WHAT YOU WILL DO |
Pull every "field" line out of the data below.

DATASET ENTRIES |
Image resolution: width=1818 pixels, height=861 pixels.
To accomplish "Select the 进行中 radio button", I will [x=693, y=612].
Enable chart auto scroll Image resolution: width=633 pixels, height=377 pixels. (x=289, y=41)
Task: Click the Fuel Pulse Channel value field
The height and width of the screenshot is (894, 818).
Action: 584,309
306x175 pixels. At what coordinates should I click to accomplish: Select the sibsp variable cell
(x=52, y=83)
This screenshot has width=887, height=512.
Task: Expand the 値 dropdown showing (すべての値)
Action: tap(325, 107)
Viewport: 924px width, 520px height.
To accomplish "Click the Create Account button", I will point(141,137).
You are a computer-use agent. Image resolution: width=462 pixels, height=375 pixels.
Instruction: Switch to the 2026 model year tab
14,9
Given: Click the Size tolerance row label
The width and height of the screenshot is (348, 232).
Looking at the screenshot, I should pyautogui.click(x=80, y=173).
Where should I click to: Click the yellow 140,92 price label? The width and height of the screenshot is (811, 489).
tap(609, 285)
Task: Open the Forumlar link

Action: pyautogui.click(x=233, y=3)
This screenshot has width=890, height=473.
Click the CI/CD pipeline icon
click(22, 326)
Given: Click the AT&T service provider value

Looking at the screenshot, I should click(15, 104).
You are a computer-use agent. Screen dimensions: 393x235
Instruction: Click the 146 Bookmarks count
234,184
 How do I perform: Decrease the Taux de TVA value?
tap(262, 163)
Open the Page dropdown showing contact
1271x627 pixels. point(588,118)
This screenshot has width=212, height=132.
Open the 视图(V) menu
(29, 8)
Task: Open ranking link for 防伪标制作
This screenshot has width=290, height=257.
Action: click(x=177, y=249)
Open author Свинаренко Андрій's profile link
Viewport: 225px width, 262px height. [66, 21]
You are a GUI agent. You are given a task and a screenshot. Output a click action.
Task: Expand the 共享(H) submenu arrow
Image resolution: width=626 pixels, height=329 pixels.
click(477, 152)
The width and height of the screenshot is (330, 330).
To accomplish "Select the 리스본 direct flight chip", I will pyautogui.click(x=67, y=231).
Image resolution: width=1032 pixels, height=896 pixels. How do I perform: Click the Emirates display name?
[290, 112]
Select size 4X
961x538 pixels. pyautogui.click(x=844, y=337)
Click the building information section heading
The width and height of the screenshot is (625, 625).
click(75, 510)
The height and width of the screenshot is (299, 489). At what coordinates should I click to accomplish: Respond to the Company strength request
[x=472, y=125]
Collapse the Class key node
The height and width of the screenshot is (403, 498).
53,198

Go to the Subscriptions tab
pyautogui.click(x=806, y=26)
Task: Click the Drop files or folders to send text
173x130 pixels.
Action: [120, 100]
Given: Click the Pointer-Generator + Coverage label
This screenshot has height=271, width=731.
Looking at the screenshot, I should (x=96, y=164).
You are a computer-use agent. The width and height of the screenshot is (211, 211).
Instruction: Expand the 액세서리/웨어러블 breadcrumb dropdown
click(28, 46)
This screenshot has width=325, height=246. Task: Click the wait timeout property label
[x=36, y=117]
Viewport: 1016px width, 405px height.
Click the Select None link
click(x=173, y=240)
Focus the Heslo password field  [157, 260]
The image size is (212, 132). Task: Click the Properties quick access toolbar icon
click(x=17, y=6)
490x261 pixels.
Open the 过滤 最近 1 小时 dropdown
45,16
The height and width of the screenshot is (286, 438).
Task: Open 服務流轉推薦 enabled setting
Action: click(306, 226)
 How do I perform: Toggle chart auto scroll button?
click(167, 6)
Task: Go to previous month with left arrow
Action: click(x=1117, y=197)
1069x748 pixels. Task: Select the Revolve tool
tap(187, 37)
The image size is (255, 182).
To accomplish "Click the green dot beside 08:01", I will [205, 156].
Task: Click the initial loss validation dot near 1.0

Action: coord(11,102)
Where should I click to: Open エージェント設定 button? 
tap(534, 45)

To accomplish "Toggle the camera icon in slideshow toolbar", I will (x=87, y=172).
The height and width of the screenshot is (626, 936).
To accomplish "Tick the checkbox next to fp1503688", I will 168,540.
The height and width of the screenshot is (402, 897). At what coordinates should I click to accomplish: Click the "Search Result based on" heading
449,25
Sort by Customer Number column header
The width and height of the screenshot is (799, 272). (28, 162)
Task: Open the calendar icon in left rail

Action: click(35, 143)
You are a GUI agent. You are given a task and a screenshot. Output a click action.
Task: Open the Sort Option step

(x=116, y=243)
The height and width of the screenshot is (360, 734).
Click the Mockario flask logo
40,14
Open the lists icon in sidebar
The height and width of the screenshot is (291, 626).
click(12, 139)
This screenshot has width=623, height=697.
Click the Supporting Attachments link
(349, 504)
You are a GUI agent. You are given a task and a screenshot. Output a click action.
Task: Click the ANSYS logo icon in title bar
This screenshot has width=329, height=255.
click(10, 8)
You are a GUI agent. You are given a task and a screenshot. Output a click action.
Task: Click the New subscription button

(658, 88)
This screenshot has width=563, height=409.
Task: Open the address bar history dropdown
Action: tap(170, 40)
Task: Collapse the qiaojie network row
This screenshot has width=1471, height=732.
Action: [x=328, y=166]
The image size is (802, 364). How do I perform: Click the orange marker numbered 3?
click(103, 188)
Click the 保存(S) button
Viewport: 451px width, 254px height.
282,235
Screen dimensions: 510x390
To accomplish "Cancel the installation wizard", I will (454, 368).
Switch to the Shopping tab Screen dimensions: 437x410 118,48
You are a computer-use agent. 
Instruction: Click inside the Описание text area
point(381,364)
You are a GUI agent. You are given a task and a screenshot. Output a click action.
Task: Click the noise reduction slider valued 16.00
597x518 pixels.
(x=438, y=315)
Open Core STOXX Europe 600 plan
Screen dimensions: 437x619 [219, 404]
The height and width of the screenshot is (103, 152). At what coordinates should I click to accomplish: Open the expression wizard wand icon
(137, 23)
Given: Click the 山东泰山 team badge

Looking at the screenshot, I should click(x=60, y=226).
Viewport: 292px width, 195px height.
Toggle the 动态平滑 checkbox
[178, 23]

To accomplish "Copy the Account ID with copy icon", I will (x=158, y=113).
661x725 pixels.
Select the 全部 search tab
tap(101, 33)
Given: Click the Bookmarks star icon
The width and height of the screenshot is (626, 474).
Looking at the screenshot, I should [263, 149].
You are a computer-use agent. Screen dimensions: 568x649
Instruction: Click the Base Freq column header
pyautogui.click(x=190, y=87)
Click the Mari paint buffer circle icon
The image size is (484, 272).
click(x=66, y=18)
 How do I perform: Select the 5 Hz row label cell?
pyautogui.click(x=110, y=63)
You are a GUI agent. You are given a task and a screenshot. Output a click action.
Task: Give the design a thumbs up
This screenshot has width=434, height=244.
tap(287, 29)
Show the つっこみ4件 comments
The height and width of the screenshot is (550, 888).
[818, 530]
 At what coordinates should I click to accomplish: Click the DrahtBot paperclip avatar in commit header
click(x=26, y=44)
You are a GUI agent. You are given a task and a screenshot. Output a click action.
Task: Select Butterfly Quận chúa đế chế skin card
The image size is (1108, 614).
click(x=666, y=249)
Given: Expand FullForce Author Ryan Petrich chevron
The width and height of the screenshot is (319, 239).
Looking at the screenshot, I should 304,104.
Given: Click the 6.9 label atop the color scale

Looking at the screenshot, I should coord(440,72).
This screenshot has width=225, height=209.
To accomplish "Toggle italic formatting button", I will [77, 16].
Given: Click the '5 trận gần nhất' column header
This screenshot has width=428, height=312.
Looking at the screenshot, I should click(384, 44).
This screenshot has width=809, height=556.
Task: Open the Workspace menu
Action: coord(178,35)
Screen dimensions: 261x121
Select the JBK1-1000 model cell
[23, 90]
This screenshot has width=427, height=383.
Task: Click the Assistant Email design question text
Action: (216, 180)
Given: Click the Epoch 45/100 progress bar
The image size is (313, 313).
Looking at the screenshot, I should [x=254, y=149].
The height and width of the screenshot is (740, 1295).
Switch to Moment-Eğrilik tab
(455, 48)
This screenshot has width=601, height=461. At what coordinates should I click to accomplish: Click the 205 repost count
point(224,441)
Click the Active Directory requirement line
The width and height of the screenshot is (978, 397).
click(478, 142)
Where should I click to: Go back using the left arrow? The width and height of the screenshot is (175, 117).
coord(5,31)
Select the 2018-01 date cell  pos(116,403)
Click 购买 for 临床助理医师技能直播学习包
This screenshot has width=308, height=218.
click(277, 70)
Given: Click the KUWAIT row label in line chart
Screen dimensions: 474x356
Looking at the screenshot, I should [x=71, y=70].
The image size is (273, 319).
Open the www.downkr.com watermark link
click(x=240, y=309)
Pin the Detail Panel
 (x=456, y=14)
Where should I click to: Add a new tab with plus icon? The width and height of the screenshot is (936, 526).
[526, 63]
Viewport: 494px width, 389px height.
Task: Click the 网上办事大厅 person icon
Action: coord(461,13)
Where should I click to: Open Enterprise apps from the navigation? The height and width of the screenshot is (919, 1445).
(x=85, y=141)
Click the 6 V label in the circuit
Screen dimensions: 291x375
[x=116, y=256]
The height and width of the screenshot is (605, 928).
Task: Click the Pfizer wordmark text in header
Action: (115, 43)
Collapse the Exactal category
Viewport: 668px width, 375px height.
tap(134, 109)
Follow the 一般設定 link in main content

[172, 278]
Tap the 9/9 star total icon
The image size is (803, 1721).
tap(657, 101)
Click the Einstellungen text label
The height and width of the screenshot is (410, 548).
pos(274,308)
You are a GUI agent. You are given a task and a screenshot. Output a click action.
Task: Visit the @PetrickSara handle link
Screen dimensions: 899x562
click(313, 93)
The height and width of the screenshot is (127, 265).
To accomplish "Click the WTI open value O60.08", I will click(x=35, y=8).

ANSWER SECTION |
Task: Click the Fuel Pulse Channel value field
Focus the Heslo password field  [157, 260]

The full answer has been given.